General characteristics
- Class & type: Tugboat
- Displacement: 420 tons
- Length: 137 feet (42 m)
- Beam: 26 feet (7.9 m)
- Draft: 9.5 feet (2.9 m)
- Complement: 52
- Armament: 2 × 3 lb (1.4 kg)

= Fortune-class tugboat =

Tugboats of the Union and US Navy

The Pinta or Fortune-class was a series of nine tugboats built to support the Anaconda Plan during the American Civil War. The Union Navy built the ships to maneuverer blockading warships, although most of the class was completed after the war. The vessels served as yard craft through the rest of the century, and several ships were refitted to serve as gunboats, training ships, or experimental torpedo boats.

== Development and design ==
During the American Civil War, the Union Navy aimed to blockade the Confederate States into submission.
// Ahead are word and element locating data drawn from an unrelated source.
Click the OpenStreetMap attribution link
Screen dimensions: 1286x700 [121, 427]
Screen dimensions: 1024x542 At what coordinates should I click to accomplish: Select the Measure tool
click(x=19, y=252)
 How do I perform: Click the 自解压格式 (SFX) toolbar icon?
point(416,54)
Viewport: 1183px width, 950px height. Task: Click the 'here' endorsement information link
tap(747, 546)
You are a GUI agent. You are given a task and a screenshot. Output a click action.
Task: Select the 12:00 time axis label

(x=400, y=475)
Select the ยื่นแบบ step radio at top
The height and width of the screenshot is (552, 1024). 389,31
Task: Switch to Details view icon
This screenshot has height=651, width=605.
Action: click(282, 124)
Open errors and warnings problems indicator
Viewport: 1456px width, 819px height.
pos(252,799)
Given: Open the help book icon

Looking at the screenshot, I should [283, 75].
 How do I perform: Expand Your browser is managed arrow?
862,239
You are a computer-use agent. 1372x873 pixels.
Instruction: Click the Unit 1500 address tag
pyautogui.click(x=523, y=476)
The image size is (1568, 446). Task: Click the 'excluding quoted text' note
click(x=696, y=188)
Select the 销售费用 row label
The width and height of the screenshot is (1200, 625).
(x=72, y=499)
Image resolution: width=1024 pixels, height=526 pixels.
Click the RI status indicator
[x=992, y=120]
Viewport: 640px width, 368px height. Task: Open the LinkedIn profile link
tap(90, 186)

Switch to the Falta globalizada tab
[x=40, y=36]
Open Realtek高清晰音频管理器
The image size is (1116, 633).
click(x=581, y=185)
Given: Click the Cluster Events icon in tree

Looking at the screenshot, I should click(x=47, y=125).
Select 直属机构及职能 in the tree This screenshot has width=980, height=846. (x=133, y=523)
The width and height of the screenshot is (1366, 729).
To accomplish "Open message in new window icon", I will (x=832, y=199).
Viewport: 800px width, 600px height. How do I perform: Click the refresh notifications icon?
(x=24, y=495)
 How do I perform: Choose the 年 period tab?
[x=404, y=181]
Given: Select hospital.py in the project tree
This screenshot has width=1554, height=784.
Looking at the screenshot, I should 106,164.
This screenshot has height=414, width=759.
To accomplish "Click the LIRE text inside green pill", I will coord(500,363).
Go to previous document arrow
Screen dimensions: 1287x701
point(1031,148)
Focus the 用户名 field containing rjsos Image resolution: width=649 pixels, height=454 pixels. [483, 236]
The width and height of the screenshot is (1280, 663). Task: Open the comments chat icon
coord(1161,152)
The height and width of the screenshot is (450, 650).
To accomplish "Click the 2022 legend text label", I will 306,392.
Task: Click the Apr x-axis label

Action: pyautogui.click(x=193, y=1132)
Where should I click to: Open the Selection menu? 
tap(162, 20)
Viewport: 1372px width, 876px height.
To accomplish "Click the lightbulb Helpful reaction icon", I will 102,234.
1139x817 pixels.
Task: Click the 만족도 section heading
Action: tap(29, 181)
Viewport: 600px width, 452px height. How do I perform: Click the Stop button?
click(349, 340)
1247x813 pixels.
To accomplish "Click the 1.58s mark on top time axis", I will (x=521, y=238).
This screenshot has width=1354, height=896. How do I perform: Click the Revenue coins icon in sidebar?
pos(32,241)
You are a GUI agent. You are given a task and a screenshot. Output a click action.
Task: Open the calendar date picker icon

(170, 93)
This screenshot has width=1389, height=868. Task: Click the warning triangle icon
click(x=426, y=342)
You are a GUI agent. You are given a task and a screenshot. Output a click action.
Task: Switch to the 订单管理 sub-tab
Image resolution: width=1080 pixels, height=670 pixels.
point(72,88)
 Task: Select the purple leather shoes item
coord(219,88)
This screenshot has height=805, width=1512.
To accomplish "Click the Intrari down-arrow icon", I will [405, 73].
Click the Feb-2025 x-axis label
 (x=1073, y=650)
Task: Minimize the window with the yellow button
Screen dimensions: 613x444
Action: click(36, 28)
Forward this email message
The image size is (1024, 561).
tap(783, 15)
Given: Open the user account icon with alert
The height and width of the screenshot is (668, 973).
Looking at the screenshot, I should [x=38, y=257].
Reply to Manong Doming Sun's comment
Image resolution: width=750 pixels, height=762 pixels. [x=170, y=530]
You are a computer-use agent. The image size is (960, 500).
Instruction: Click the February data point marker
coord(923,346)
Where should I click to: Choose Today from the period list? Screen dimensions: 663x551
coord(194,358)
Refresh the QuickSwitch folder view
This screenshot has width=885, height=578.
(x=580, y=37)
To maneuver blockading warships, it needed a fleet of tugboats. By 1864, the existing fleet of small, wooden-hull, weak riverine boats were unsatisfactory. To address the issue, a series of iron-hull, propeller-driven tugboats were ordered. The largest design became known as the Fortune or Pinta-class tugboat.

The class had an overall length of 137 ft, beam of 26 ft, depth of 9.5 ft, displacement of 420 tons, and a crew of 52. One vertical compound steam engine turned a propeller that could produce a top speed of 10 kn. The ships were armed with two 3 lbs guns.

== Ships in class ==

Data
| Name | Builder | Launched | Commissioned |
|---|---|---|---|
| Fortune | James Tetlow, Boston | 23 Mar 1865 | 19 May 1871 |
| Leyden | James Tetlow, Boston | 1865 | 1865 |
| Mayflower | James Tetlow, Boston | 1865 | Feb 1866 |
| Nina | Reaney, Son & Archbold, Chester, Pennsylvania | 27 May 1865 | 30 Sep 1865 |
| Palos | James Tetlow, Boston | 1864 | 11 Jun 1870 |
| Pinta | Reaney, Son & Archbold, Chester, Pennsylvania | 29 Oct 1864 | Oct 1865 |
| Speedwell | James Tetlow, Boston | 1865 | 13 Nov 1865 |
| Standish | James Tetlow, Boston | 26 Oct 1864 | 1865 |
| Triana | William Perrine, Williambsurg, Pennsylvania | 29 Apr 1865 | 25 Oct 1865 |

== Service history ==
The class had all been completed by 1871. Leyden, Nina, Pinta, and Speedwell spent their entire careers as yard tugs in various shipyards across the US. Fortune and Triana were converted into experimental spar torpedo boats in 1871 and Palos was rebuilt as a gunboat that saw action in the Western Pacific. After serving as tugboats, Mayflower and Standish were used as training ships at the US Naval Academy.